If you're a Wall Street investment analyst, the answer is pretty clear: Give it the heave-ho.
"MySQL is a baggage, not an asset," says Trip Chowdhry of Global Equities Research. Given the EU investigation and MySQL's paltry revenue growth, Oracle's only smart option is to spin it off, he says. But spin off to where?
There's another way point of view out there, however, and it's been championed by Matthew Aslett, who follows open source for the 451 Group: "Oracle is well aware that it has little to gain from killing off MySQL. We expect MySQL to become the scale-out database for nontransactional Web applications and to compete with SQL Server in departmental deployments," he wrote this week.
Perhaps he's right. But it's far from clear that Oracle would do much with MySQL beyond channeling users toward its own larger and more expensive products.
Throw MySQL under the bus?
Oracle has said nothing about its intentions for MySQL other than a line on its Web site: "MySQL will be an addition to Oracle's existing suite of database products." Frankly, given the value of the Sun deal and the potential veto by the European Commission (the executive authority of the EU), Oracle is probably smart to keep its corporate mouth shut.
Even so, there's data that shows why Oracle may not fight very hard to keep the company.

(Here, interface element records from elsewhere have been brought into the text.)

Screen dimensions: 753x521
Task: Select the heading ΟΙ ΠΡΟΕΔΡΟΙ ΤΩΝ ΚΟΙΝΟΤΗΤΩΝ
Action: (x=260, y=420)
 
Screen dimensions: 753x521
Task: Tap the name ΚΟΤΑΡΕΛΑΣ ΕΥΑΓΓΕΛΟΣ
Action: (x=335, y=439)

"MySQL is almost impossible to be monetized. More than 98 percent of the customer base is DIY, and they don't see any value in paying for support. Contacts tell us that MySQL continues to struggle with monetization issues, with revenues probably not exceeding $50 million, and has been like that for the last three years. 'No revenue growth whatsoever,' said our [Sun] contact," Chowdhry wrote in a note to clients.
Interestingly, while users are worried about the future of MySQL under Oracle, the database soared in popularity, if not profitability, under Sun. According to Chowdhry, downloads of MySQL were averaging about 20,000 day before Sun purchased the company and soared to 60,000 a day after the acquisition. But it's dropped back to 20,000 or 25,000 more recently, quite possibly because of the Oracle takeover.

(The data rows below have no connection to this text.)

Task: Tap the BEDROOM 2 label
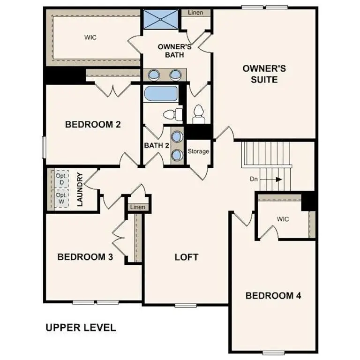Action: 93,125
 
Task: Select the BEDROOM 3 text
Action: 85,257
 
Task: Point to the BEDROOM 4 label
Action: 273,296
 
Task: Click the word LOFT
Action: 186,257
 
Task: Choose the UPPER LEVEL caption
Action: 81,328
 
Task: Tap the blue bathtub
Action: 160,93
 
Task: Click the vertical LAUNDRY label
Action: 80,190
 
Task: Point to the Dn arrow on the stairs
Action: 278,179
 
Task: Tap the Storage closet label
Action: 198,152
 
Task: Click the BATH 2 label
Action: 157,145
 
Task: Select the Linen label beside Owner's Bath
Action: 195,13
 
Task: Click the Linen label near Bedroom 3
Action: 137,207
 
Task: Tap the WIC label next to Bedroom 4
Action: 283,219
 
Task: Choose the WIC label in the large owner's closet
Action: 90,38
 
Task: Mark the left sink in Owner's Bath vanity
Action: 154,74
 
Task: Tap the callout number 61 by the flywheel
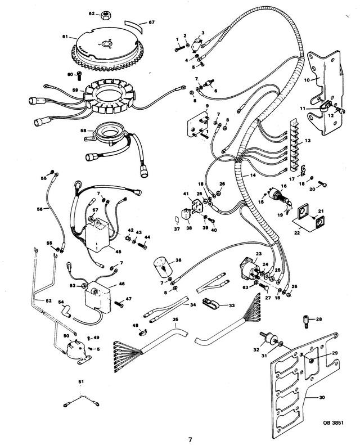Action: (65, 37)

If Chowdhry's sources are correct, and MySQL's revenue has been flat, that's a bad omen for its future outside of Oracle. Even if the selling price were low, running a revenue-challenged company isn't a great idea in a wretched economy.

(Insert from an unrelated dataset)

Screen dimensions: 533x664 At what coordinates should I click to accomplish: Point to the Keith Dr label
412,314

A multivendor foundation could be the answer
"My gut feeling is that the EC will not ask Oracle to spin off MySQL as its low market share does not justify such an action," Aslett told me. "However, I think the EC is well aware that the influence of MySQL in the market is greater than its market share, and that is why it is seeking more details from Oracle about its plans for MySQL and whether it will maintain the open source license and commercial relationships."
Although Aslett believes Oracle will ultimately see value in MySQL and keep it, if it does decide to spin it off, "the list of potential acquirers would include Red Hat (the database is a major hole in its portfolio) and (if it could raise enough money) the Monty Program. Private equity firms would also be interested in establishing the company as a stand-alone company again," he says.
Another possibility would be to hand MySQL to a multivendor foundation, which would relicense the code under a more permissive license or promise not to assert copyright against the use of the code with non-GPL software.
I like the sound of that. MySQL has earned a place in the software firmament, and it's not inside Oracle. An independent MySQL run by a neutral foundation may be the best hope for its long-term survival.
Disclosure: I own a small number of shares in Oracle.